◆ INPUT FOR THIS TASK ◆
---+---
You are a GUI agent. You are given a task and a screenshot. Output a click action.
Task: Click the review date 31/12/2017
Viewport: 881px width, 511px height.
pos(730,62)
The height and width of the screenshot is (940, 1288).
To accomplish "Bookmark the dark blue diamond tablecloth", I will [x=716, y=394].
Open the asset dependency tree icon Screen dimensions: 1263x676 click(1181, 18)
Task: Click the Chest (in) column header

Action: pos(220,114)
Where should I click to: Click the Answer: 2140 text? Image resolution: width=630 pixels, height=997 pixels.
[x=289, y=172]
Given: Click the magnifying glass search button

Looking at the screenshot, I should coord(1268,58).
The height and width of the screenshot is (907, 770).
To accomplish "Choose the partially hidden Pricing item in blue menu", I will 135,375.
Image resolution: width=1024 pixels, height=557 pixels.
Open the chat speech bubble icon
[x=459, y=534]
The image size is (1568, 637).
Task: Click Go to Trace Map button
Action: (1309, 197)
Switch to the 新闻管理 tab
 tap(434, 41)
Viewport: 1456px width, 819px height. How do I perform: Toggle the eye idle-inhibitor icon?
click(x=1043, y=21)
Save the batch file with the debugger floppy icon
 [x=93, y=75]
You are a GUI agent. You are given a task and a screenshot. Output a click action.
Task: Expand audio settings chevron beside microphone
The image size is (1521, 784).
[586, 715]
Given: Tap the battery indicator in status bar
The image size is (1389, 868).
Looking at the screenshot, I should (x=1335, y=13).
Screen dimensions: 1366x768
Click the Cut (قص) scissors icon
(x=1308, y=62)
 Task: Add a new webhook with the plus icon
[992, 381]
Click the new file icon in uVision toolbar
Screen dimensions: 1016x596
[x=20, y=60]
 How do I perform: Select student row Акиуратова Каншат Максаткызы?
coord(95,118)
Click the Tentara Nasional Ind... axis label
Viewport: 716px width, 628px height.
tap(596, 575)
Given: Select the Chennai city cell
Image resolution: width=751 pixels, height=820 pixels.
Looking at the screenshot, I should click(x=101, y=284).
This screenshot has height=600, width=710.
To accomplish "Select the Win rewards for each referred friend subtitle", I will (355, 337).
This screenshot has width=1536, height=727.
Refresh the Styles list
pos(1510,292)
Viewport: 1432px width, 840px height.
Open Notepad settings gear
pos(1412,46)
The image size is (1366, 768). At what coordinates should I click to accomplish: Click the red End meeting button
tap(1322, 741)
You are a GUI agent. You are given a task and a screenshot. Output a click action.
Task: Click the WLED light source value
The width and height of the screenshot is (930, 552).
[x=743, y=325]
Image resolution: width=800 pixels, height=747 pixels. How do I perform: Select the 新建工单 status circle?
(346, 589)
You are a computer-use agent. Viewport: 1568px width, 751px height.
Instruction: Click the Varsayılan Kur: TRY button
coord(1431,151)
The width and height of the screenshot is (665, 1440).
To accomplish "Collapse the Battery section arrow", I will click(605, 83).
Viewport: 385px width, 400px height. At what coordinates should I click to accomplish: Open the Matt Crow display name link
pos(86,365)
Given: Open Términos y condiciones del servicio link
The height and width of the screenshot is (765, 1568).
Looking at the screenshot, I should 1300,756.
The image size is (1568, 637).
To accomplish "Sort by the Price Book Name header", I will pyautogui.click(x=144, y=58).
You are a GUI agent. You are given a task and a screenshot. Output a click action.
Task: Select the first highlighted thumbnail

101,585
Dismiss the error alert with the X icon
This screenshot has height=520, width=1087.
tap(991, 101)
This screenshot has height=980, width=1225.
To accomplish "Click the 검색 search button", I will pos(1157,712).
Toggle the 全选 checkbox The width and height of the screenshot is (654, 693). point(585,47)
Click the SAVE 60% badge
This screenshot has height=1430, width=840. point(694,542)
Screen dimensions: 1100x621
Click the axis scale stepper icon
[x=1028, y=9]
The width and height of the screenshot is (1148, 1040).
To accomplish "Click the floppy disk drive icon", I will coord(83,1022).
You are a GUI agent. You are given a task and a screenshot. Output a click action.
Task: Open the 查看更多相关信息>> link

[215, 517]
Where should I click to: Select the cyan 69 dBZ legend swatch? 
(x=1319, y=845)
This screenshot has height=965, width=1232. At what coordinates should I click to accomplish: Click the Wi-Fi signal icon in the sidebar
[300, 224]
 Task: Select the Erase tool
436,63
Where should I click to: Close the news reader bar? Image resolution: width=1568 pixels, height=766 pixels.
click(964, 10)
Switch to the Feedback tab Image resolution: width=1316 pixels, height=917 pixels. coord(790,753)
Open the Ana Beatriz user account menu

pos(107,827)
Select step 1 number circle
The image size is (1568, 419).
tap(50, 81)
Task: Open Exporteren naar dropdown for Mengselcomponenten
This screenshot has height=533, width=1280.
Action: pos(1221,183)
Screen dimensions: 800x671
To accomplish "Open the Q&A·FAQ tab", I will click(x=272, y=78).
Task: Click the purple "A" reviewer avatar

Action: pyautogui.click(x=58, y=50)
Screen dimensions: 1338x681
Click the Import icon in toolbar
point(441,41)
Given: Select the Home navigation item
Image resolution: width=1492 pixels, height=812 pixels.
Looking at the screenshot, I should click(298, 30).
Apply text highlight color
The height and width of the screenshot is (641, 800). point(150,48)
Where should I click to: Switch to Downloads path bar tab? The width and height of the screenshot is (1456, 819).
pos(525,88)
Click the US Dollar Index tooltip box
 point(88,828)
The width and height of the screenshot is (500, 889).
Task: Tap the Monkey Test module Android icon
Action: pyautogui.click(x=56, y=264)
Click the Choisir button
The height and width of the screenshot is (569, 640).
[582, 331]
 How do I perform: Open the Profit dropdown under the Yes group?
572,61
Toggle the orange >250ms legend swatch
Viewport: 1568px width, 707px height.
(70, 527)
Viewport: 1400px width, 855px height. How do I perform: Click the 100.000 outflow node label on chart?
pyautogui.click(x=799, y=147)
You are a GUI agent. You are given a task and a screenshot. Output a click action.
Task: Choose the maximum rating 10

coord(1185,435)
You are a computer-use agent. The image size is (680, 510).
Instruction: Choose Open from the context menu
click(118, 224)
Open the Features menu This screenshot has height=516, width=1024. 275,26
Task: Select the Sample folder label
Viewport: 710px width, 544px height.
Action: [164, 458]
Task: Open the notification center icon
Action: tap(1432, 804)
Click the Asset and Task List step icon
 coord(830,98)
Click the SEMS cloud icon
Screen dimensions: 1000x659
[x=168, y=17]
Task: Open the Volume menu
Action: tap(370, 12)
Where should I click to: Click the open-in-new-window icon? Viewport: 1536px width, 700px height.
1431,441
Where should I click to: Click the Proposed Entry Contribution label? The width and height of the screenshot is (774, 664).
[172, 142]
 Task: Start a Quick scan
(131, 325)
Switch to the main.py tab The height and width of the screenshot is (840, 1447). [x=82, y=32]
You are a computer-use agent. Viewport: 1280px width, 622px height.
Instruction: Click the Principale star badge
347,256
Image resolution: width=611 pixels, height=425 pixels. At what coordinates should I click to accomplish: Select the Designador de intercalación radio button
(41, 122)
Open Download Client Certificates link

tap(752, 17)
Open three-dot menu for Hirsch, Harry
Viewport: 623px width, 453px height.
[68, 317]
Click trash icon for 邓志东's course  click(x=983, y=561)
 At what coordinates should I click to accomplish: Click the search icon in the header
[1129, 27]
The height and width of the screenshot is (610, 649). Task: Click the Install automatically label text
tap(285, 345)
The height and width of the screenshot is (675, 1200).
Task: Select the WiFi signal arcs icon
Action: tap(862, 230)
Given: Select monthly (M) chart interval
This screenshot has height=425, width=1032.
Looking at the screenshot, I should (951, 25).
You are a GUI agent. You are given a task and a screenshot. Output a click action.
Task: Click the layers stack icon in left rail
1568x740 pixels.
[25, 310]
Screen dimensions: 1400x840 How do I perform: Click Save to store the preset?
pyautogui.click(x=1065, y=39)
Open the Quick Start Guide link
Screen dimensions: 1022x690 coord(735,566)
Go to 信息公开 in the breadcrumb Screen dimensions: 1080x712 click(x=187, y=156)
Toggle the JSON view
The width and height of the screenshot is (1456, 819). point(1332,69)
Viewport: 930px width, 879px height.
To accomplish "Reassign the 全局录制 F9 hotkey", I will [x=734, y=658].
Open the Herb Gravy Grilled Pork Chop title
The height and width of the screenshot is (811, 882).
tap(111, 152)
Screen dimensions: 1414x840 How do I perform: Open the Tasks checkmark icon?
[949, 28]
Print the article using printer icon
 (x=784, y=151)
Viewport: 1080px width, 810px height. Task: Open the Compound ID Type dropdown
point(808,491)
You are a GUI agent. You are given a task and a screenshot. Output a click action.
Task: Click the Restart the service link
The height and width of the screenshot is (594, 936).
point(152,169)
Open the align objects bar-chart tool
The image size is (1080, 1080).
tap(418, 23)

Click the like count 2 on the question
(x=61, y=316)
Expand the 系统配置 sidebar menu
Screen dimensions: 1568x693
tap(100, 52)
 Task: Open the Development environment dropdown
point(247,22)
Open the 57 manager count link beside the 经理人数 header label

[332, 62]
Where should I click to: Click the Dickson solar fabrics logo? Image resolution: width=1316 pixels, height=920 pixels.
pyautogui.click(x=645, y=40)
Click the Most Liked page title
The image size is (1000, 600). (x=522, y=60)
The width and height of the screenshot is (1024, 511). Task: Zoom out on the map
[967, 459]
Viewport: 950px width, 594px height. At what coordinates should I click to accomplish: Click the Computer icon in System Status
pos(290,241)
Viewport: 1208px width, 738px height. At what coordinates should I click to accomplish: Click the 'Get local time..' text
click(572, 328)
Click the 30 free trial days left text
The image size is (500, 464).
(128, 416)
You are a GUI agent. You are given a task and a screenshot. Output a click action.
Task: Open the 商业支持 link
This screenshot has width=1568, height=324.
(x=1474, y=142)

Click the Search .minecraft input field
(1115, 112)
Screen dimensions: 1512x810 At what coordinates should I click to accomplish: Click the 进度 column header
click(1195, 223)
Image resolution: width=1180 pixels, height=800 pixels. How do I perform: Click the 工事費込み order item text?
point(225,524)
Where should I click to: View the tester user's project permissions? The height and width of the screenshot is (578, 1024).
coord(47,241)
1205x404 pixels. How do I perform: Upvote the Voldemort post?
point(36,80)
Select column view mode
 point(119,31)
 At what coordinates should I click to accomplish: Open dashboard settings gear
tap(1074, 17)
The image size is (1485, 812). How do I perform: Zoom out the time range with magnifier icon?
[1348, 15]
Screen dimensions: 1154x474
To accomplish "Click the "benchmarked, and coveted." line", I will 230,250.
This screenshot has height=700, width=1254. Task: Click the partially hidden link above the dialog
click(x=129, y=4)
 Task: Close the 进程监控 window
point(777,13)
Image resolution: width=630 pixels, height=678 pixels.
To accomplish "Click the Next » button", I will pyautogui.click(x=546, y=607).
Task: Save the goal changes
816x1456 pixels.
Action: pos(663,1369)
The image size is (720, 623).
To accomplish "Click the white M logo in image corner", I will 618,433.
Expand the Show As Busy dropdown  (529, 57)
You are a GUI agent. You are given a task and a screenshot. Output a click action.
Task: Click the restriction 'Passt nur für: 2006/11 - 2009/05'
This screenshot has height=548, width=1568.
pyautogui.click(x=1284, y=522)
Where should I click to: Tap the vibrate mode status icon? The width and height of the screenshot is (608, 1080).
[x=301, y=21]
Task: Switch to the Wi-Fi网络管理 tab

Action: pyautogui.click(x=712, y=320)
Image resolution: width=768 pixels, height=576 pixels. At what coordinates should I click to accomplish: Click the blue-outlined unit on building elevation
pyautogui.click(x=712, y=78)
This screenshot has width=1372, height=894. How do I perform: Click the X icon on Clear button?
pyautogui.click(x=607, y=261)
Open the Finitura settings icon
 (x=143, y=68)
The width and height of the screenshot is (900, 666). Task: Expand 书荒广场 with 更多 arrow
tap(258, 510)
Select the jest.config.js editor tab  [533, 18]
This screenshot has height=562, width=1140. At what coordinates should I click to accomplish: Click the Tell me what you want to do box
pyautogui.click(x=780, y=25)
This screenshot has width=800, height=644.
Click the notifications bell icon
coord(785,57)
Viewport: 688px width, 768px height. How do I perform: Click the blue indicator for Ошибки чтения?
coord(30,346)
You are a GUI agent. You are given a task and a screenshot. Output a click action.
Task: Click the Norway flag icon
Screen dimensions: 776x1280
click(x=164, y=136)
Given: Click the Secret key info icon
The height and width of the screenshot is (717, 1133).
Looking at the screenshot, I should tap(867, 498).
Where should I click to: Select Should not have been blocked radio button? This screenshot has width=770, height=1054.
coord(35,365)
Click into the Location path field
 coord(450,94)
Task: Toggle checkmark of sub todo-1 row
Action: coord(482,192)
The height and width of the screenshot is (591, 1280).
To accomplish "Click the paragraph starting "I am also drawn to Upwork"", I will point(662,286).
---+---
◆ GIVEN PROBLEM ◆
Present every line from the beginning of the records through the line containing "[x=289, y=172]", inclusive, as a JSON list of strings with one string per line, omitting blank lines.

◆ SOLUTION ◆
[
  "You are a GUI agent. You are given a task and a screenshot. Output a click action.",
  "Task: Click the review date 31/12/2017",
  "Viewport: 881px width, 511px height.",
  "pos(730,62)",
  "The height and width of the screenshot is (940, 1288).",
  "To accomplish \"Bookmark the dark blue diamond tablecloth\", I will [x=716, y=394].",
  "Open the asset dependency tree icon Screen dimensions: 1263x676 click(1181, 18)",
  "Task: Click the Chest (in) column header",
  "Action: pos(220,114)",
  "Where should I click to: Click the Answer: 2140 text? Image resolution: width=630 pixels, height=997 pixels.",
  "[x=289, y=172]"
]